For instance, O'Beirne makes a point about the negative aspects of male children not having a Dad around; but instead of blaming the obvious culprits for this, the absent fathers, she and most conservatives blame the women - as if a majority of single mothers decide to have several kids sans a partner.
Sorry, no.
The majority of male kids who get into serious trouble are not sons of educated mothers who 'choose' to be single moms. (the feminists)
They are primarily the sons of men who father kids and leave - or pointedly ignore their parental obligations. It's the men, not the women, causing the problem.
Tell me again how that is somehow the fault of feminists, then? Oh, wait - it's still our fault because we 'disempower' all men by some of us being feminists; thereby hurting their fragile egos and making them want to leave all women, which hurts our kids - is that it? The possible permutations of why it is 'still our fault' is endless with these people.
Yes, feminism has prompted some thorny issues that will take a while to completely iron out. However, the fact that everything is not perfect yet is not an indicator that feminism is 'bad' - it simply shows that society is in the midst of change. Likely, as new generations take up these issues, large strides will be made. I refuse to accept O'Beirne's assertion that it will never be accpetable for men to stay home. She thinks that only because that's how it had been for years - she is not looking down the path of gradual social change that will come with new generations being reared with equality and choice. She only sees her prejudices, in other words.
It would be intellectually dishonest of us to deny the connections between feminism and some current issues. However, that should simply prompt us to continue working on them - not to decide that feminism is 'bad' because it requires time to work out the kinks and sizable social adjustments.

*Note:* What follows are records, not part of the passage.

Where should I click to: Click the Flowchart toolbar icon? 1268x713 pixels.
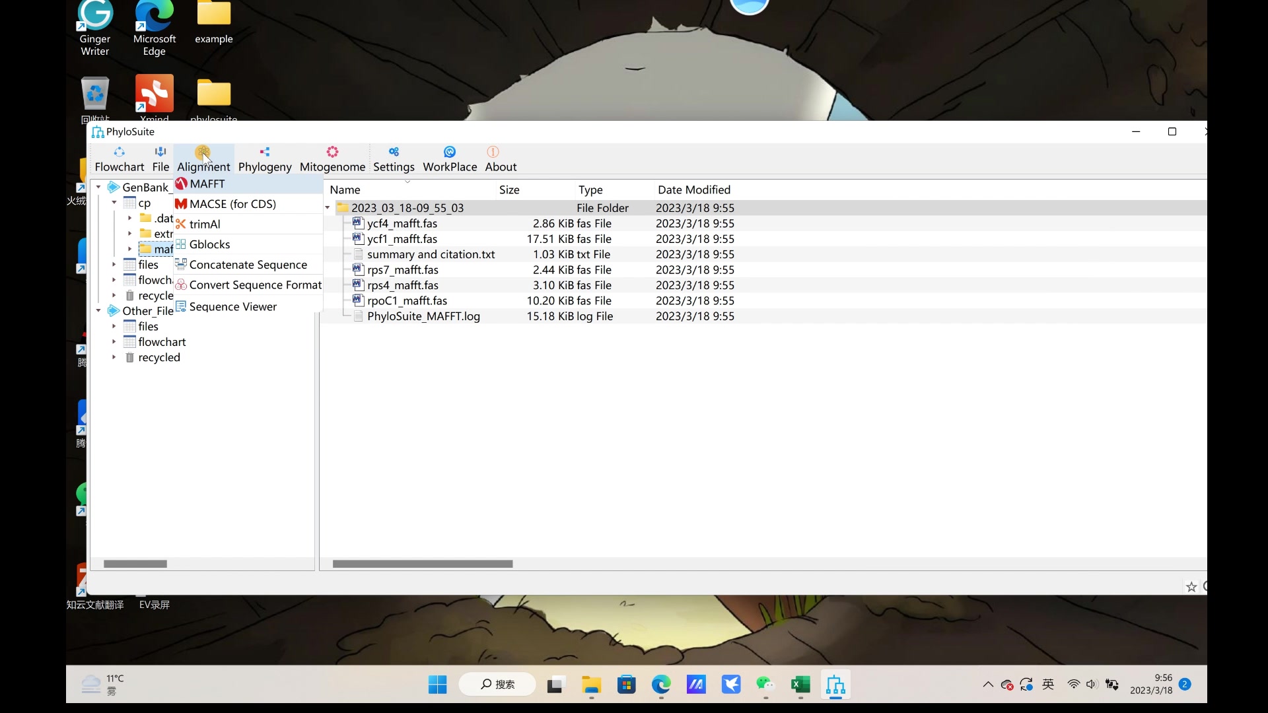pos(119,153)
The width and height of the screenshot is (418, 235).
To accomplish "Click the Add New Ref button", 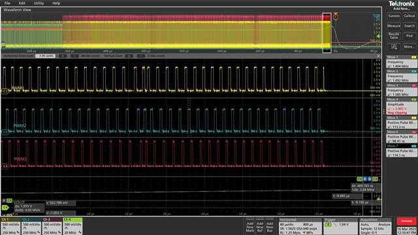I will [x=260, y=227].
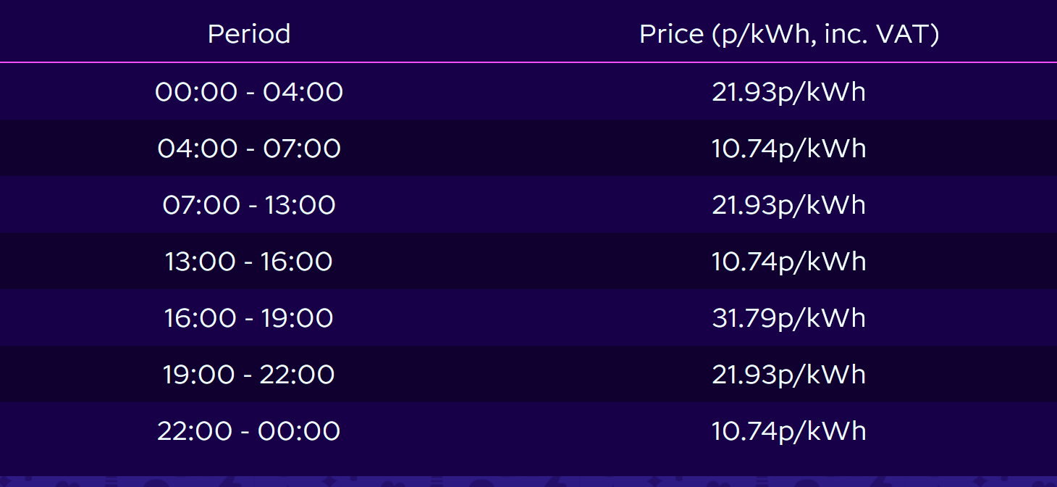Viewport: 1057px width, 487px height.
Task: Click the pink divider line under the header
Action: point(529,63)
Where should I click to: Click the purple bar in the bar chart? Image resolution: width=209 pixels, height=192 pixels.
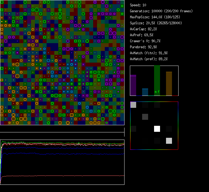[133, 85]
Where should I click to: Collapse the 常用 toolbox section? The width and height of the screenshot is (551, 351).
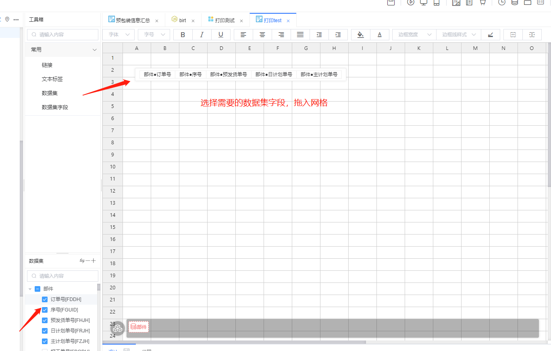(x=95, y=50)
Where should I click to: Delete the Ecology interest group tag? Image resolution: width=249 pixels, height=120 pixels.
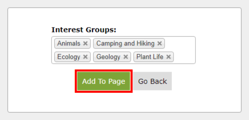pyautogui.click(x=85, y=57)
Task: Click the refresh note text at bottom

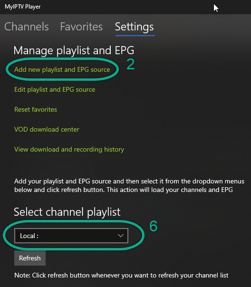Action: point(121,275)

If we in the USA looked at everything that way, there would have been no emancipation of slaves, no desegregation of schools, no equal rights for minorities - in short, much of modern human progress here would never have happened.
Creationism would still be taught in public schools; which clearly illustrates my point about the slow social acceptance and time-consuming problems inherent in making major changes. The court decisions to include evolutionary theory and drop creationism in our schools 'happened' decades ago, but society is still grappling with them to this day.
Amazingly.
O'Beirne is forceful and glib - but she is not intellectually honest, convincing, or a truly skilled debater. Any spirited, informed, logical thinker could rip her to shreds in a discussion.
I'm not surprised that she stayed at home - society obviously didn't miss anything.